Chinese rely heavier on user-generated content than Americans
Posted on January 2, 2008
Filed Under online marketing |
marketingcharts.com reports that Chinese consumers have dramatically surpassed Americans in adopting Web 2.0 behavior, relying heavily on social media for guidance in purchase decisions, according to data from Netpop.
The Chinese-consumer behavior data have broad implications for American companies intent on selling consumer goods in China, Netpop said.
Among the key findings of the report, “Netpop | Nations: China and the US Web 2.0 Behavior”:
- User-generated content (consumer reviews/rating sites, forum/discussion boards, blogs, etc.) influences 58% of all purchase decisions in China, compared with 19% in the US.
- 47% of Chinese broadband users post comments to a blog, chat room, listserv or forum, compared with just 28% of American broadband users.
- Search engines are the most influential source for making purchase decisions in both countries: 46% of Chinese broadband users use a search engine to make purchase decisions vs. 25% of American broadband users.
So, why do Chinese users rely so heavily on user-generated content?

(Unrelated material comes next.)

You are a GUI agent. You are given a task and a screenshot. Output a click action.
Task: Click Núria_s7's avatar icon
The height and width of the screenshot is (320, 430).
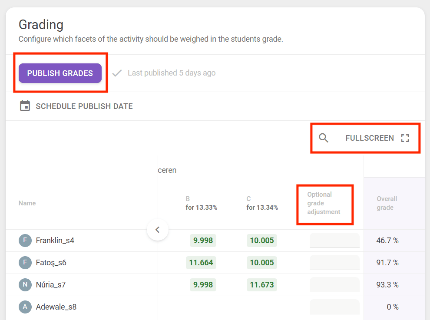[25, 285]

In my opinion there are two things: first, expressing your free opinion and posting it in blogs and forums is much easier in the Internet than in traditional media. Due to the facilitated access, of course. Second, advertisement in China in traditional media is often heavily misleading consumers. So, consumers often have developed a natural cautiousness to magazine, TV and outdoor ads. On the contrary, mouth-to-mouth recommendation is trusted much more. As user-generated content is nothing else than that, it is very successful.